Я написала другу, у которого несколько детей:
– Если такое случится в твоей семье, не говори никому, ни учителю, ни няне, ни детскому консультанту. Не пускай их на порог. Сами вы справитесь, и мы сами справились бы – а со всем этим нам не справится.

Все мои попытки поместить случившееся в социальный контекст, в контекст человеческой сексуальности и человеческих взаимоотношений отвергаются. Все мои усилия обсудить всепоглощающую сексуальность тинейджеров наталкиваются на неловкость и уход от разговора. Реальный секс здесь никогда не упоминается. Сексуальное любопытство, сексуальное наслаждение к делу не относятся. Как могут они найти выход из лабиринта без нашей помощи? Я не знаю, почему один из моих детей убедил себя, что имеет право использовать тело человека несколькими годами младше. Я не знаю, почему мой младший не сказал «нет», как его учили столько лет. Но предлагаемые мне объяснения интеллектуально несостоятельны и перемешаны с обвинениями.

Истоки сексуальных оскорблений, совращения, насилия сложны и неоднозначны. Столь же неясно само определение совращения. По средам мы возвращаемся вечером измотанные, и мой сын заваливается на диван с новостным журналом. Я заглядываю через плечо и вижу рекламу одежды, модель – полуобнаженная девица с влажными губами, в зазывающей позе. В мире эротики и подавленной сексуальности я бы не стала искать простых объяснений сексуального поведения вообще.

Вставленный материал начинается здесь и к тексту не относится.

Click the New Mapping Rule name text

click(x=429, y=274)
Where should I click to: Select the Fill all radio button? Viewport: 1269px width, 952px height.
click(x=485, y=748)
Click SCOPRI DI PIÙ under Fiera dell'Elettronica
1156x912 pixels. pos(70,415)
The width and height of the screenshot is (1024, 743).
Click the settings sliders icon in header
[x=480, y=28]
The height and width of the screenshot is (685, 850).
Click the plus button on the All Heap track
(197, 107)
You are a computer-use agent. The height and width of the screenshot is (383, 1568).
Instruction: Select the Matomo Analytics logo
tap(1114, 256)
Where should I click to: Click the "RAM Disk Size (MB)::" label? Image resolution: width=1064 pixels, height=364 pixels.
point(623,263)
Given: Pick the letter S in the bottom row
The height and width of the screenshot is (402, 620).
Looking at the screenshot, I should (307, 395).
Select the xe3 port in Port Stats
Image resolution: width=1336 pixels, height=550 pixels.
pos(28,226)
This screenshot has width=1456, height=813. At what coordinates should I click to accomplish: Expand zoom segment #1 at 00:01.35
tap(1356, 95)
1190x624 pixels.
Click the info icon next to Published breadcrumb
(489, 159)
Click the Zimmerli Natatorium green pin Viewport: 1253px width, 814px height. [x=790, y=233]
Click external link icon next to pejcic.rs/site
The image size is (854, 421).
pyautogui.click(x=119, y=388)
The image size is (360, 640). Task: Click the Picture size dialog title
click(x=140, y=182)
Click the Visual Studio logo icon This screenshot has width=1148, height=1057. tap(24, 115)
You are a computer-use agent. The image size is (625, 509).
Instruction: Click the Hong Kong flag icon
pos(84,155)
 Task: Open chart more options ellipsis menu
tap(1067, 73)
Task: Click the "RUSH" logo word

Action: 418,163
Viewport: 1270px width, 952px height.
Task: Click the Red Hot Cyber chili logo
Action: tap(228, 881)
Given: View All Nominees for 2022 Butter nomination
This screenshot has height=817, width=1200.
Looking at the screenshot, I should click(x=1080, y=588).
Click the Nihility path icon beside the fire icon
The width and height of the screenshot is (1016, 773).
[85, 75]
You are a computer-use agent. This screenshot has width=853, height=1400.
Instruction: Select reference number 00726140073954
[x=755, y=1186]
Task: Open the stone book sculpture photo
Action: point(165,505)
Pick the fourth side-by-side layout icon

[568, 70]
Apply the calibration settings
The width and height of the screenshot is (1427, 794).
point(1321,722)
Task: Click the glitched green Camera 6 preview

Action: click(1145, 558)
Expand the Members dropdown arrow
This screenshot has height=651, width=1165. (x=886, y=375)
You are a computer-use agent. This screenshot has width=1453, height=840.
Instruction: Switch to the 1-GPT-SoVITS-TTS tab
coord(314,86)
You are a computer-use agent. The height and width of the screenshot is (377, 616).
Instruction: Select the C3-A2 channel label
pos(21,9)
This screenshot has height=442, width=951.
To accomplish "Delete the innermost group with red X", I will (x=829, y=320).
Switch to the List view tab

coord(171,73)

В одну из сред нас разделили на две группы, мальчиков и родителей, и развели по разным комнатам. Один за другим взрослые описывали свои личные страхи, и я наконец услышала о гневе, подобном моему, о настоятельной потребности понять, зачем надо было усугублять наше и без того тяжелое положение.
Одна пара описала ночные звонки, упреки, оскорбления, предложения съехать и сменить работу. Одна мать сказала, что учитель ее сына рассказал о случившемся всему персоналу школы. Один отец сказал, что ему самому и его сыну угрожали смертью. Люди рассказывали о продолжительной депрессии, поломанных браках, осуждении со стороны своих родителей и родственников. Несколько мальчиков провели месяцы и даже годы в приемных семьях, пока родители боролись за их возвращение.
– Это у меня одной такая паранойя? – спросила молодая мать. – Я теперь не спускаю глаз с остальных моих детей.
– Я вот что скажу, – сказал пожилой мужчина, редко говоривший. – У меня жена погибла в автомобильной катастрофе. Тогда было хуже.

Чего я хочу, так это найти способ сказать этим мальчикам, что у них есть будущее. Хотя иногда я в этом сомневаюсь. Что, если они лишены права на реабилитацию, если они всю жизнь обречены на социальную отверженность, как новые прокаженные? Сама я надеюсь на реабилитацию в своих собственных глазах, что мне удастся пережить все и пойти дальше, сохранив детей и брак. Мы планируем переезд, смену соседей, школы и жизни. Но если еще один оплачиваемый специалист скажет мне, дрожащей в среду на холодном жестком стуле: "Я знаю, что вы чувствуете", – клянусь, я его задушу. Я буду вопить что было сил: «Вы не знаете. Вы не знаете. Вы не знаете.»